Antes de finalizar la charla, en exclusiva para Showroom, Mario nos adelanta el lanzamiento de su nuevo EP titulado “Corazón Roto”, un proyecto que le ha permitido explorar una faceta más íntima y profunda de su vida. Este EP, resultado de más de un año de dedicación, es el reflejo de emociones intensas y personales, y representa un paso firme hacia un estilo musical serio y honesto que el comediante está emocionado de compartir con su audiencia: “Este EP es un reflejo de mis emociones y mis experiencias. Aquí estoy expresando sentimientos intensos y tratando de dejar el pasado atrás, especialmente cuando se trata de personas tóxicas en tu vida. Al final, perder a un amigo que no es sano para ti puede doler tanto como perder a un amor. Es un proceso de duelo, y quería mostrar eso en las canciones”

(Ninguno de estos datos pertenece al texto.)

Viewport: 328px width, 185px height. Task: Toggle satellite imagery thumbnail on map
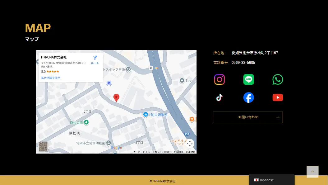pos(43,146)

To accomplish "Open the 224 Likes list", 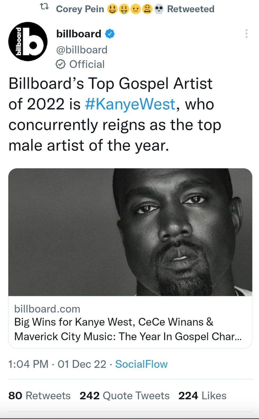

Una peluca que tenía guardada en su clóset y un delantal bastaron para encender la chispa de una revolución en redes sociales. Porque las mamás —y en especial la suya— son una fuente inagotable de anécdotas, regaños y frases inolvidables que Mario supo transformar en arte, humor y catarsis.
Hoy, Mario Aguilar es mucho más que un influencer: es un comediante que ha conquistado escenarios, pantallas y corazones, con un estilo que combina autenticidad, sensibilidad y una aguda mirada sobre lo cotidiano. Pero más allá del éxito, lo que lo sostiene es esa necesidad genuina de conectar con los demás, de acompañar, de aligerar la vida.

Porque como él mismo dice, “ser el protagonista de esta obra llamada vida” no tiene sentido si no se comparte con quienes amas, si no se construye desde la verdad y si no se defiende con risa, con talento y corazón”.